— Short exercise 1 —
Output as a JSON list of strings the stored entries from the line with "Click the Reply link" up to and including the line with "Action: pyautogui.click(x=789, y=80)", one string per line, with blank lines left out.

— Quoted passage —

┌────────

Want to test attenuation and flavor profile.
 
That is cool.

I did it a while ago and was amazed just how good it was. I had a couple of fails, but the one that worked is great. Did a one gallon test batch to grow some more and see what it really tasted like. Got a 1.050 wort down to 1.004. Tasted great so I did a 5g saision that is about done.
 
Awesome. I've been reading about different approaches to this kind of experiment. I definitely want to try it out at some point. Let us know how that said on turns out.
 
Okay, so I tried this. I have a blackberry and blueberry bush growing in my backyard. I made a 1.030 starter with a bit of lemon juice and some aged hops to inhibit mold growth. I split the starter in half and dropped a few blackberries, in one mason jar and a few unripened blueberries in the other. Both showed signs of fermentation after the first day.

The blackberry starter after 2 days had an unpleasant odor, so I dumped it. The blueberry on the other hand had a very fruity/yeasty smell and showed no signs of mold. I tossed the blueberries from the starter and stepped it up a few hours ago and it is going insane!!! It smells like cherry juice. I plan on fermenting the starter out and throwing together a small batch, possibly 3-gallon saison.
 
Great! Can't wait to here how this turns out.
I have 4 gallons of a simple beer bubbling away with my wild yeast. Thinking about racking it onto some wild raspberries.

I will keep this post updated as I go through the process.
 
Bionut, I can't know for sure whether I have multiple strains or any bugs. At this point I don't realky care. The fermentation smells great, it developed a nice thick krausen...so we will see. It's essentially been a free experiment since I used leftover DME and hops.

└────────

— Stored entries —

┌────────

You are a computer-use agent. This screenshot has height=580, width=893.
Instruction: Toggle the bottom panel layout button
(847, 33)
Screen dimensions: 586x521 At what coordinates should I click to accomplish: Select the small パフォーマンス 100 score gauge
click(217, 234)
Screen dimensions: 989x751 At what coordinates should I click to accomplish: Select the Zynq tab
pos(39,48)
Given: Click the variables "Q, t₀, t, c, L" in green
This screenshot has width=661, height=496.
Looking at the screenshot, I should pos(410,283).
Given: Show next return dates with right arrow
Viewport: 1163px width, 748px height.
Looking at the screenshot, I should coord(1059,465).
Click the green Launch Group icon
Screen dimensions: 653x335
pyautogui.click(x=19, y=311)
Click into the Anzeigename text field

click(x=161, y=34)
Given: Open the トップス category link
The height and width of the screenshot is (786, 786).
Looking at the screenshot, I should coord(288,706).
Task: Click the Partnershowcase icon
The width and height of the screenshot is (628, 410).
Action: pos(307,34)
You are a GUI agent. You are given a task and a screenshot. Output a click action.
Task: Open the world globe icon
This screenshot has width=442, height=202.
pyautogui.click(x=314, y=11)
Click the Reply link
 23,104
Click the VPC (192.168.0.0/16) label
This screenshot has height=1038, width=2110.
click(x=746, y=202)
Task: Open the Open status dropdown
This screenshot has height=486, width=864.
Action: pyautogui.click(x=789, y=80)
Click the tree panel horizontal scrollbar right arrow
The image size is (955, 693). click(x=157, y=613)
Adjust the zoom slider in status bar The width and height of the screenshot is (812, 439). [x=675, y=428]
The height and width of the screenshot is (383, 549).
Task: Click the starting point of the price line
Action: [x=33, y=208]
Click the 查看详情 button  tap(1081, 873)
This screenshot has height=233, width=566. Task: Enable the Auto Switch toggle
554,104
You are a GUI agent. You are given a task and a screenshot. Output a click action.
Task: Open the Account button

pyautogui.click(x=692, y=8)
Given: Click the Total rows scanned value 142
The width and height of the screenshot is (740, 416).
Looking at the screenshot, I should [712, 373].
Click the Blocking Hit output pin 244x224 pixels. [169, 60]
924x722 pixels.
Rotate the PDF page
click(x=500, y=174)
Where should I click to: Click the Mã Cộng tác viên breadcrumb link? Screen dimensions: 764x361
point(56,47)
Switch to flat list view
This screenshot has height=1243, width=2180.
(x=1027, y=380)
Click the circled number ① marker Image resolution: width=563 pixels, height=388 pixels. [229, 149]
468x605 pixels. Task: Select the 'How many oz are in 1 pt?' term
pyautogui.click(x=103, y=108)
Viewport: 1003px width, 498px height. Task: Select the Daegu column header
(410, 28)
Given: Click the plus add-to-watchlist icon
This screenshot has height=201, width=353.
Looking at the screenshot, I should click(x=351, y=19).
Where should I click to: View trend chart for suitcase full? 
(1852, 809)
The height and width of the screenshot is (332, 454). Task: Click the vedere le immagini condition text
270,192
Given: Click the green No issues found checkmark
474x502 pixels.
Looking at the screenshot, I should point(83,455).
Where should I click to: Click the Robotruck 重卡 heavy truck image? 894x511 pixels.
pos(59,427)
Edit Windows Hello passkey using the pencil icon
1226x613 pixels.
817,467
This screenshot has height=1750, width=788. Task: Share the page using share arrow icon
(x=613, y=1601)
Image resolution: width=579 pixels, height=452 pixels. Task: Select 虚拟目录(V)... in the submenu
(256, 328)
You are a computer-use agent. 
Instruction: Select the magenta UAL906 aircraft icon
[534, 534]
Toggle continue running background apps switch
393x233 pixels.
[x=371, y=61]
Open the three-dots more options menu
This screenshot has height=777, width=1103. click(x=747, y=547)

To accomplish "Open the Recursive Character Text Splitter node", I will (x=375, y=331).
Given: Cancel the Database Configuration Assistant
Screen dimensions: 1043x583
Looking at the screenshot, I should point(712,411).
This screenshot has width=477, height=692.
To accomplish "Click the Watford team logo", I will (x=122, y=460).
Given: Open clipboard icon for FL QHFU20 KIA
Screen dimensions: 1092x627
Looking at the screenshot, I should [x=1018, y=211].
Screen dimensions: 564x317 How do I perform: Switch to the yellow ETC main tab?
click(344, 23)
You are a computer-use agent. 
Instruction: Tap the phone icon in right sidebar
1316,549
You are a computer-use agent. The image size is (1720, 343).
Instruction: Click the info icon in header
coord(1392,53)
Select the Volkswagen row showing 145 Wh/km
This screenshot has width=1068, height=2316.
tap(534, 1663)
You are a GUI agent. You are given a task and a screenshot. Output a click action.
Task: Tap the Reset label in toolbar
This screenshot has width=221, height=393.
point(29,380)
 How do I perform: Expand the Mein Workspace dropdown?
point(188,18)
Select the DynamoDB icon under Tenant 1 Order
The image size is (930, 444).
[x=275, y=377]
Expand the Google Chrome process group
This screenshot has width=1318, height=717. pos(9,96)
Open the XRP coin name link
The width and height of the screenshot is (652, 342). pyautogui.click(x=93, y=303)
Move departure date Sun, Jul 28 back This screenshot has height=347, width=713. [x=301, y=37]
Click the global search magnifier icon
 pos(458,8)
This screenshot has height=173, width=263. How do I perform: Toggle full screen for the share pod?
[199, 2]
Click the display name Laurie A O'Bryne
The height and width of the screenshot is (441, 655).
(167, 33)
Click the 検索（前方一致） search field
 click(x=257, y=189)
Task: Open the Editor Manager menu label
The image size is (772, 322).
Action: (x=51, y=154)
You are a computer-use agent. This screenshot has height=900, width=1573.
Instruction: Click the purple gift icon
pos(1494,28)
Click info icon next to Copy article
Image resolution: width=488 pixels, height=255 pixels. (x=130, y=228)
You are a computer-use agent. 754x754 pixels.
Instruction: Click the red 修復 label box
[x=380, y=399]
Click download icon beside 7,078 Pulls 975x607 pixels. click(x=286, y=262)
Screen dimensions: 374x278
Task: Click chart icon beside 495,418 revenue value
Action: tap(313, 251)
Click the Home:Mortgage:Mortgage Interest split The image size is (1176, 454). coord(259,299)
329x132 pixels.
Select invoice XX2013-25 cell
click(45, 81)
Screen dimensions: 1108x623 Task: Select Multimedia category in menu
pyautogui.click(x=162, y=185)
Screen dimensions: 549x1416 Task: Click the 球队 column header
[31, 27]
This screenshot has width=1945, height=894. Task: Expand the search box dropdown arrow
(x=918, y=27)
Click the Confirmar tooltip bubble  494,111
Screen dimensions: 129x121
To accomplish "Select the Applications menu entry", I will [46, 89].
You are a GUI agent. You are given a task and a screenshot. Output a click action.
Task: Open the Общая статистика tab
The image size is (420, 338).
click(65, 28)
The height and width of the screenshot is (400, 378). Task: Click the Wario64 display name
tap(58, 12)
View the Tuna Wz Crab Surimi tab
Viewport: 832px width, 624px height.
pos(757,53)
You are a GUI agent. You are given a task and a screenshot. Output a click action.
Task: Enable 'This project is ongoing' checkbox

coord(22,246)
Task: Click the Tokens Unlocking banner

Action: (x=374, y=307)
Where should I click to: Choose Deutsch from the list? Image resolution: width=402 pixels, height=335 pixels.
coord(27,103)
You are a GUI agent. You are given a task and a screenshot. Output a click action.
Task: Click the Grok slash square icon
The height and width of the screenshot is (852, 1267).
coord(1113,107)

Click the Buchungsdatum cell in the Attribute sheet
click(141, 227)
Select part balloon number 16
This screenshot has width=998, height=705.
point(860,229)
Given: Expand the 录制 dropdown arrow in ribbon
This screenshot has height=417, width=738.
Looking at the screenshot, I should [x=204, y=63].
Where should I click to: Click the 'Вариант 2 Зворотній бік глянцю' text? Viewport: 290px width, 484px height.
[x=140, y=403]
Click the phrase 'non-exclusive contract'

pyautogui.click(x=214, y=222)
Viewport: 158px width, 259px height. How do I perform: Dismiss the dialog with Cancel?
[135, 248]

└────────

— Short exercise 2 —
Rewrite the wild yeast discussion from "Want to test" up to and including "the first day.", substituting "culture" for "starter".

— Answer 1 —
[
  "Click the Reply link",
  " 23,104",
  "Click the VPC (192.168.0.0/16) label",
  "This screenshot has height=1038, width=2110.",
  "click(x=746, y=202)",
  "Task: Open the Open status dropdown",
  "This screenshot has height=486, width=864.",
  "Action: pyautogui.click(x=789, y=80)"
]

— Answer 2 —
Want to test attenuation and flavor profile.
 
That is cool.

I did it a while ago and was amazed just how good it was. I had a couple of fails, but the one that worked is great. Did a one gallon test batch to grow some more and see what it really tasted like. Got a 1.050 wort down to 1.004. Tasted great so I did a 5g saision that is about done.
 
Awesome. I've been reading about different approaches to this kind of experiment. I definitely want to try it out at some point. Let us know how that said on turns out.
 
Okay, so I tried this. I have a blackberry and blueberry bush growing in my backyard. I made a 1.030 culture with a bit of lemon juice and some aged hops to inhibit mold growth. I split the culture in half and dropped a few blackberries, in one mason jar and a few unripened blueberries in the other. Both showed signs of fermentation after the first day.